Most sore throats are caused by viruses and will resolve on their own within a few days, but that doesn’t mean you have to sit through the discomfort doing nothing. A combination of simple home remedies can meaningfully reduce pain, swelling, and irritation while your body fights off the infection. Here’s what actually works.

Salt Water Gargle

Dissolve half a teaspoon of table salt in one cup of warm water and gargle for 15 to 30 seconds before spitting it out. The saltwater draws excess fluid out of swollen throat tissue through osmosis, temporarily reducing inflammation and easing that tight, painful feeling when you swallow. You can repeat this several times a day. It won’t cure anything, but it provides reliable short-term relief, and it costs almost nothing.

Honey

Honey is one of the best-supported natural remedies for sore throat and cough. A 2020 systematic review and meta-analysis found that honey was superior to usual care for improving upper respiratory infection symptoms, reducing both cough frequency and cough severity across multiple studies. Honey coats the throat, which soothes irritation on contact, and it has mild antimicrobial properties. A spoonful on its own works, or you can stir it into warm (not boiling) tea or water.
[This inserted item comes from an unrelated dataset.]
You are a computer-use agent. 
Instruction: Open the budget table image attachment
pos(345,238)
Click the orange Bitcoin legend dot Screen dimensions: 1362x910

One important exception: never give honey to children under 12 months old, due to the risk of infant botulism.

Over-the-Counter Pain Relievers

Ibuprofen and acetaminophen are both effective for sore throat pain. Ibuprofen has the added benefit of reducing inflammation, which can help with swelling. Adults and children 12 and older can take combination tablets containing both, typically every eight hours as needed, up to six tablets per day. For younger children, check with a pediatrician for appropriate dosing. These medications don’t just take the edge off. They can make it significantly easier to eat, drink, and sleep, all of which help you recover faster.

Stay Hydrated and Humidify Your Air

A dry throat feels worse. Warm liquids like broth, tea, and warm water with honey keep the mucous membranes moist and can loosen mucus that’s contributing to irritation. Cold liquids and ice pops also work well, especially if your throat feels hot or swollen. The temperature you prefer is the temperature that helps.

If your indoor air is dry, especially during winter with heating running, a humidifier can make a real difference. Research suggests that mucociliary clearance (your airway’s natural self-cleaning function) works more efficiently at a relative humidity of at least 30%, and even better at around 45%. Keeping your indoor humidity in that 30% to 50% range prevents the throat from drying out overnight, which is why so many people wake up with the worst sore throat pain of the day.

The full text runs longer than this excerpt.